Derman: Back then, physicists did all the dirty work. They would program, create Taylor series, build interfaces, do numerical analysis and write their own programs. There was no preconception about what was demeaning and what wasn’t. People with classical degrees in finance didn’t have the training to program or to build a trading system. That’s changed–IT departments have become better and some parts of financial education have become more practical, so the traditional skills of physicists are not as necessary now. But physicists have a good understanding of the limits of models that economists and social scientists don’t acquire too easily. I’m being a little crude here, but few economists have lived in a world where they see what a really good model does. People who’ve worked with Newton’s laws or quantum mechanics know what truth, or at least a very good model, is and they know how incredibly accurate it can be–and they also know what an approximate model is and how far to trust it. Many economists have only seen the approximate kind of models, often very bad examples of them, and they confused them with truth. You can predict little in economics. Philosophically, many economists don’t know where their model ends and the real world begins.

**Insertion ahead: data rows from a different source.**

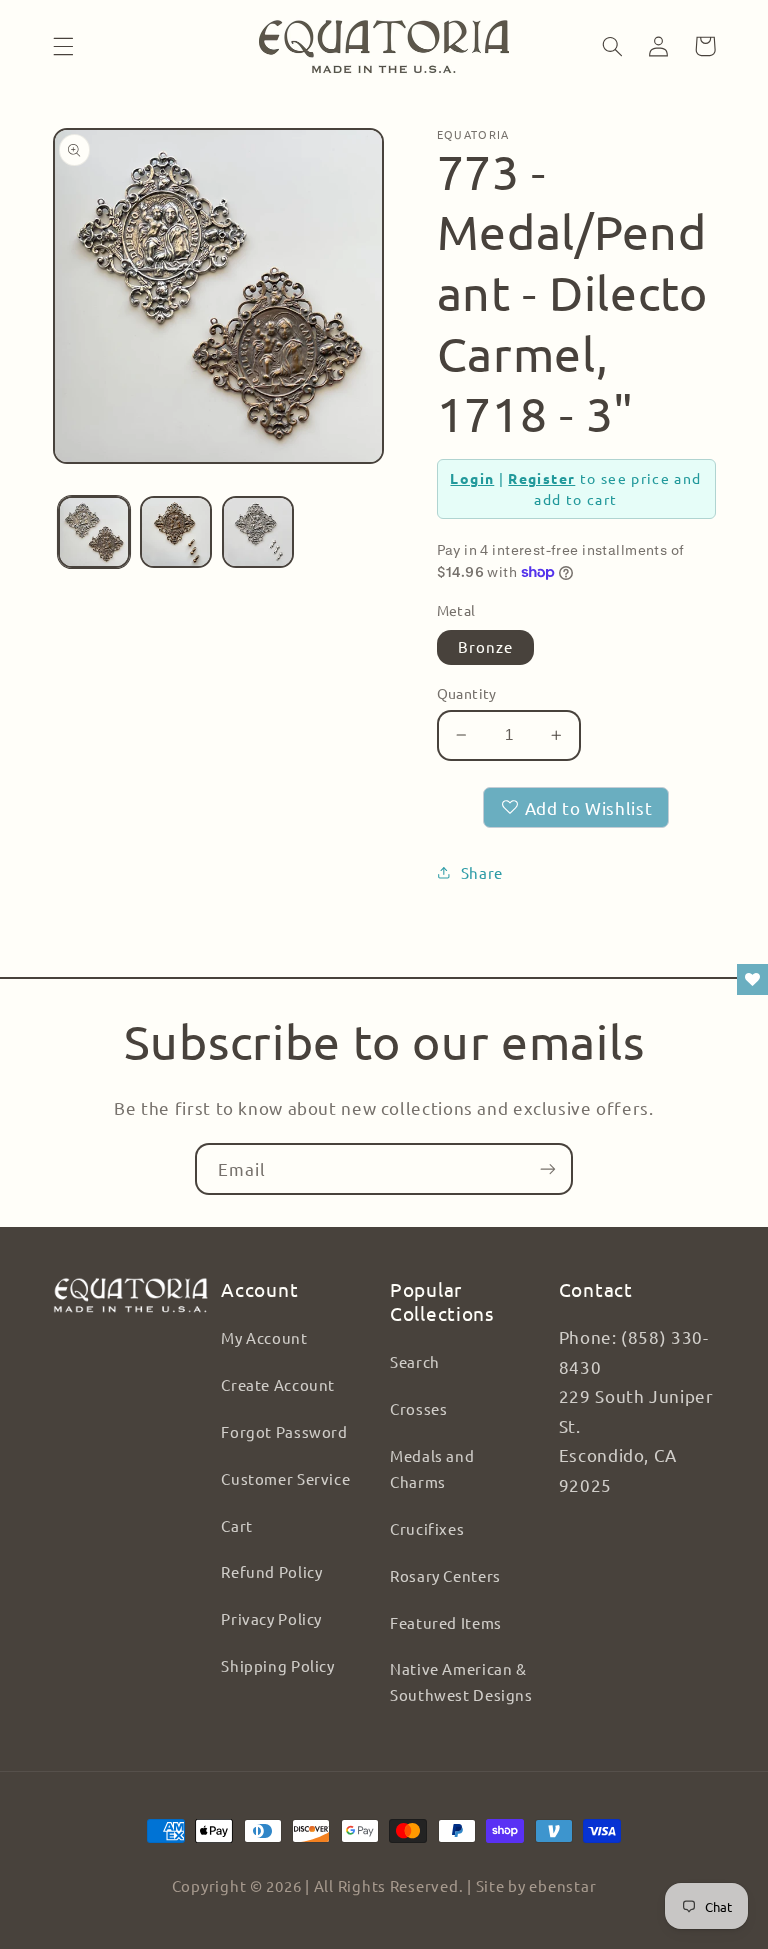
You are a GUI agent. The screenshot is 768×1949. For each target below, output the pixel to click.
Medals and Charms (432, 1468)
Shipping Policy (277, 1665)
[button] (63, 46)
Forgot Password (284, 1431)
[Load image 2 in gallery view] (176, 532)
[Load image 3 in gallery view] (258, 532)
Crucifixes (427, 1528)
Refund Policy (271, 1571)
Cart (237, 1525)
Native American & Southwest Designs (461, 1681)
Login (472, 478)
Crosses (418, 1408)
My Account (264, 1337)
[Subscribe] (548, 1168)
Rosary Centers (445, 1575)
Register (541, 478)
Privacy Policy (271, 1618)
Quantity (467, 693)
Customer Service (285, 1478)
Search (415, 1361)
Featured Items (446, 1622)
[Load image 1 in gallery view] (94, 532)
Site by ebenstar (536, 1885)
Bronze (485, 646)
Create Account (278, 1384)
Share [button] (482, 872)
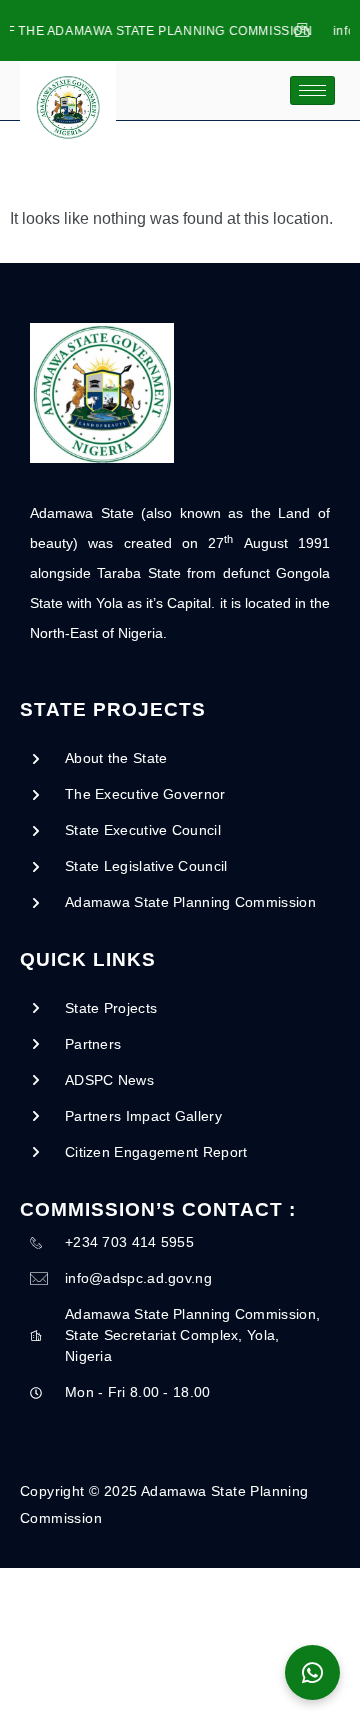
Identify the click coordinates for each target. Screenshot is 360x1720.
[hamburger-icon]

FEN: If you were starting out in quantitative finance now, what area would you find the most challenging?
Derman: Not derivatives at this point, although it would be the easiest segue from physics. If I were still doing research or coming in new to the field, I’d find statistical arbitrage interesting. It’s about market microstructure, about trying to understand how prices actually get determined. In derivatives you assume the existence of prices before you start. Then you calculate the option price from the stock price. It’s a relative problem. In contrast, the stat-arb people have to be concerned at bottom with how stock prices come into existence. They have to understand the price cross-sectionally, by comparing the price of one stock with the price of another stock, and longitudinally, in the time direction, by comparing a company’s stock price today with its stock price yesterday. So, for instance, is IBM cheap relative to Sun Microsystems, or is IBM cheap today relative to IBM’s stock price yesterday? That seems like a theoretically interesting and still unsolved problem to me.
Nina Mehta is a financial freelance writer based in New York City.